Build a load-balanced multi-master MySQL cluster

This howto will show you how to build a basic multi-master MySQL cluster (actually, a Percona XtraDB cluster) with a load balancer in front of it.

Software:

  • OS: Ubuntu 12.04 LTS (precise pangolin).
  • Database: Percona XtraDB Cluster. Percona XtraDB is a higher-performance, backwards-compatible drop-in replacement version of the InnoDB storage engine for MySQL. The Percona XtraDB Cluster is the Percona Server setup with the Galera multi-master cluster libraries built in.
  • Load balancer: HAproxy. HAProxy is a very high performance TCP/HTTP load balancer.

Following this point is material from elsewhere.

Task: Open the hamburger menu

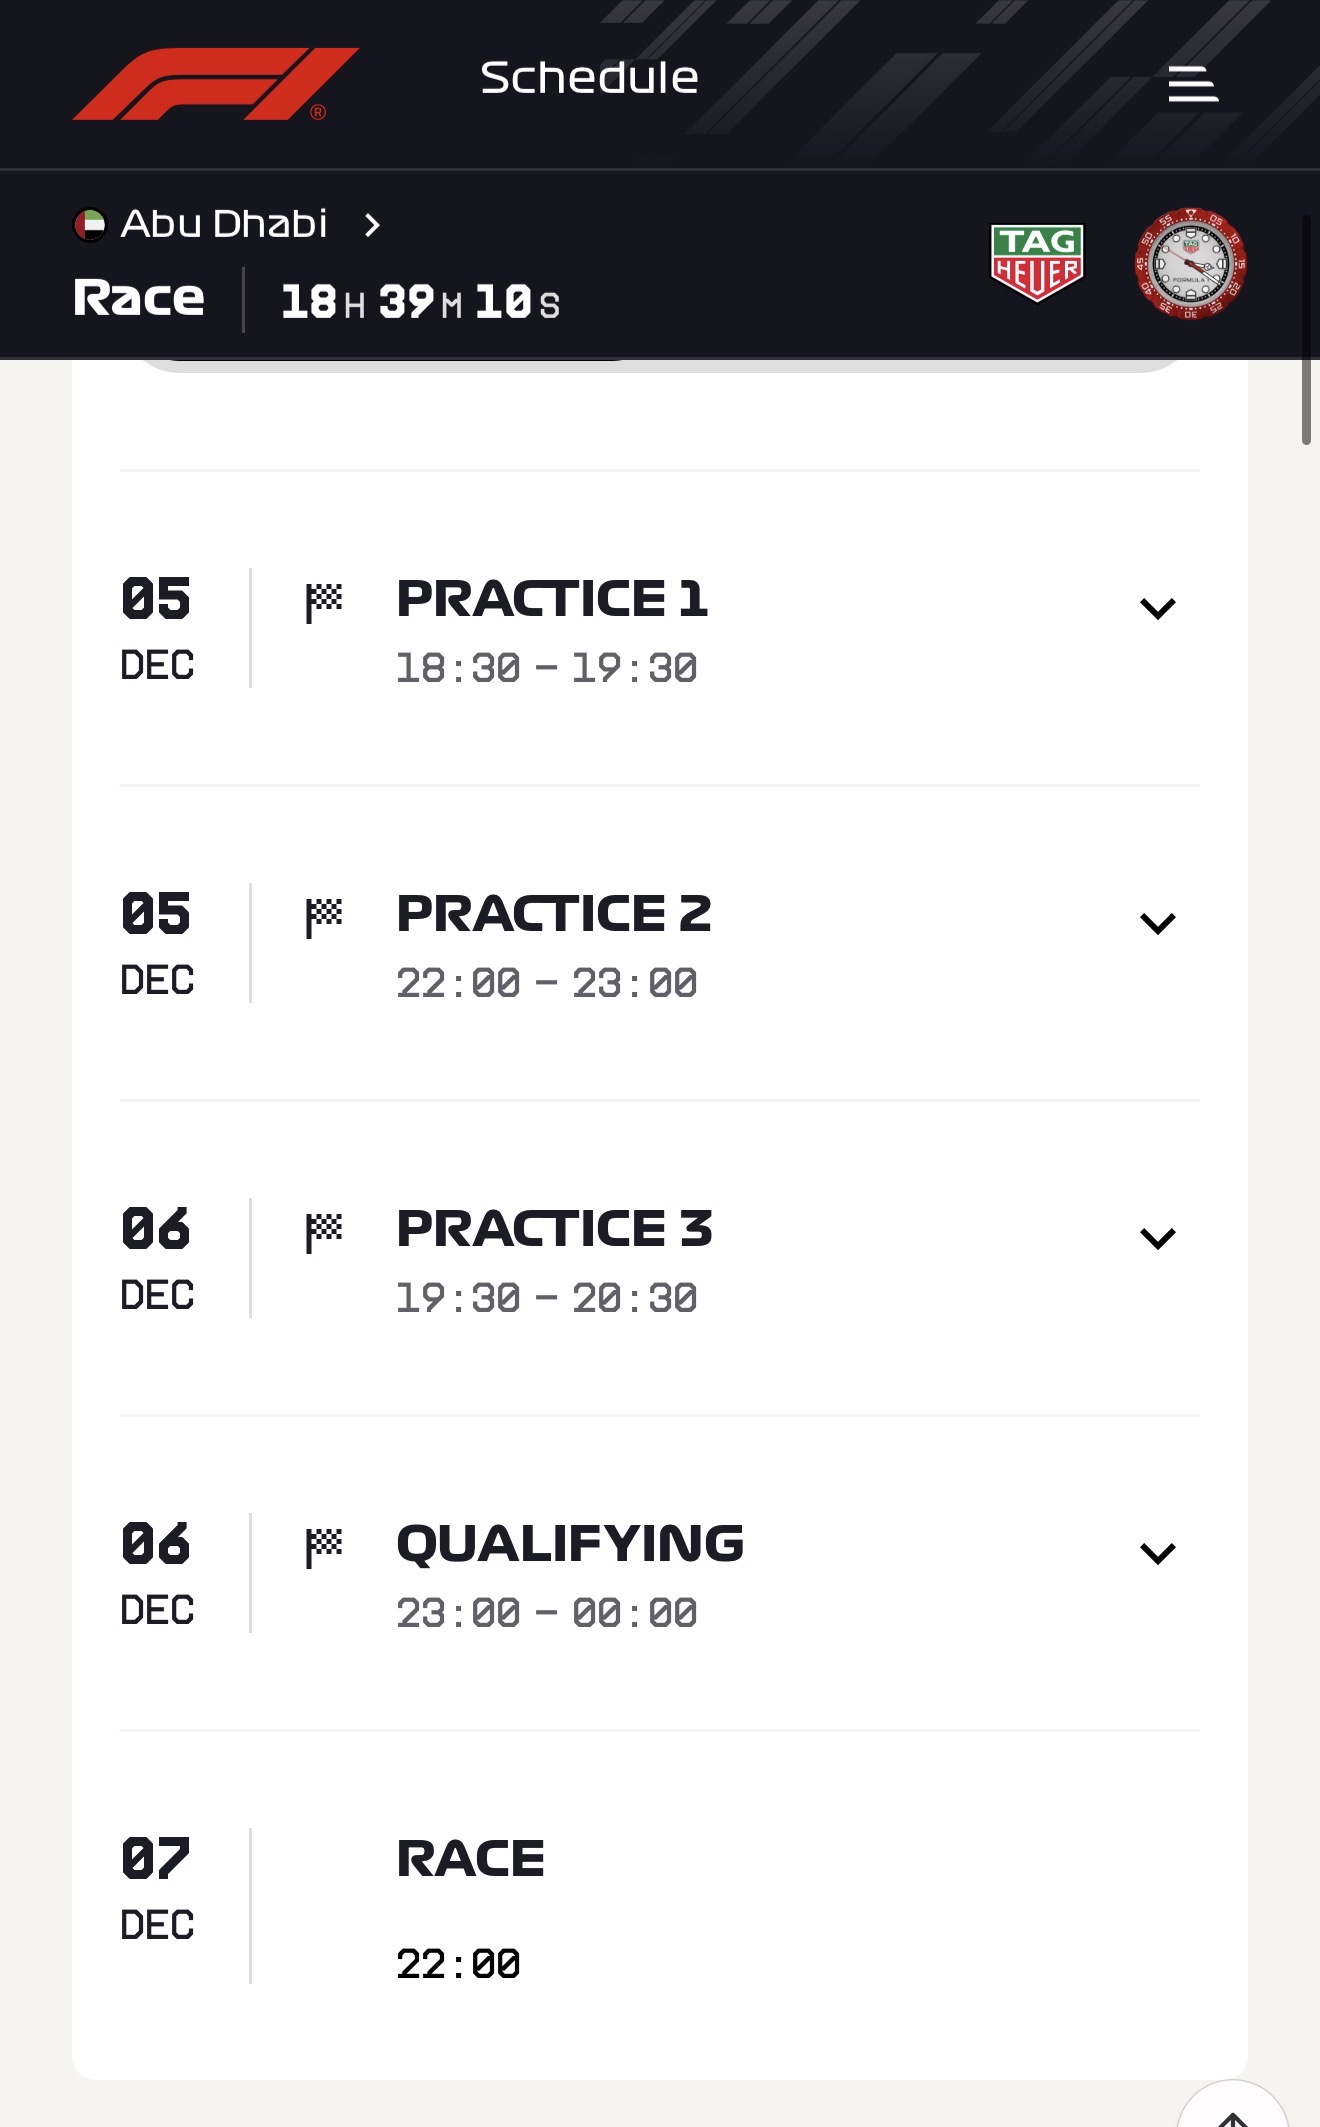Action: (1193, 84)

We will be building three database nodes, connected to one load balancer. Something like this:
Cluster Overview

The steps:

  1. Setup the machines
  2. Install Percona XtraDB Cluster on the database machines
  3. Configure the bootstrap node
  4. Configure the rest of the cluster
  5. Test the cluster
  6. Daemonise the clustercheck script on the database machines with xinetd
  7. Set the HAProxy load balancer up
  8. Win

Create your servers

I used DigitalOcean for this tutorial, but use whomever you like.

createdroplet

Install Percona XtraDB Cluster on the database servers

Log in to each of your database servers and set up Percona XtraDB Cluster.

First, add the key to apt:

$ apt-key adv --keyserver keys.gnupg.net \
 --recv-keys 1C4CBDCDCD2EFD2A

 

(Create and) Edit the /etc/apt/sources.list.d/percona.list file, adding the following:

 deb http://repo.percona.com/apt precise main
 deb-src http://repo.percona.com/apt precise main

 

Update apt:

$ apt-get update

 

Install Percona XtraDB Cluster Server:

$ apt-get install percona-xtradb-cluster-server-5.5

as well as the client:

$ apt-get install percona-xtradb-cluster-client-5.5

It will ask for a MySQL root password during each install. I kept them the same over the nodes.

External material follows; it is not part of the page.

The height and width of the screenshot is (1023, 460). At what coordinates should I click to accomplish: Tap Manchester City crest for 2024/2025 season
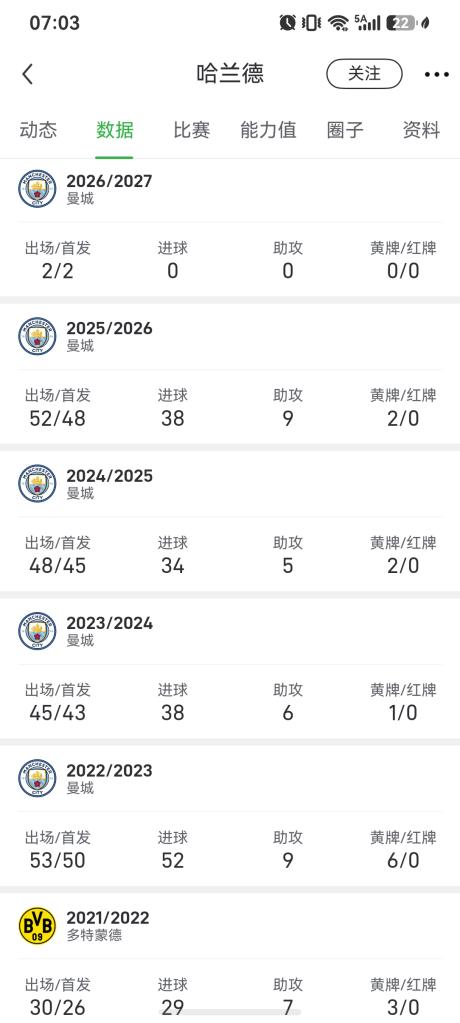(37, 483)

Configure the bootstrap node

Choose a machine that will create the initial cluster. Forming an initial cluster is called bootstrapping the cluster.

Stop MySQL on that machine:

$ service mysql stop

(Create &) Edit /etc/mysql/my.cnf on the bootstrap node.

Add the following:

[mysqld]

datadir=/var/lib/mysql
user=mysql

# Path to Galera library
wsrep_provider=/usr/lib/libgalera_smm.so

# Empty gcomm address is being used when cluster is getting bootstrapped
wsrep_cluster_address=gcomm://

# Cluster connection URL contains the IPs of node#1, node#2 and node#3
#wsrep_cluster_address=gcomm://192.168.10.11,192.168.10.12,192.168.10.13

# In order for Galera to work correctly binlog format should be ROW
binlog_format=ROW

# MyISAM storage engine has only experimental support
default_storage_engine=InnoDB

# This is a recommended tuning variable for performance
innodb_locks_unsafe_for_binlog=1

# This changes how InnoDB autoincrement locks are
# managed and is a requirement for Galera
innodb_autoinc_lock_mode=2

# Node #1 address
wsrep_node_address=192.168.10.11

# SST method
wsrep_sst_method=xtrabackup

# Cluster name
wsrep_cluster_name=my_ubuntu_cluster

# Authentication for SST method
wsrep_sst_auth="sstuser:s3cretPass"

wsrep stands for WriteSet REPlication, BTW. wsrep is a project that aims to develop a generic database replication plugin interface, and Galera is a specific wsrep provider.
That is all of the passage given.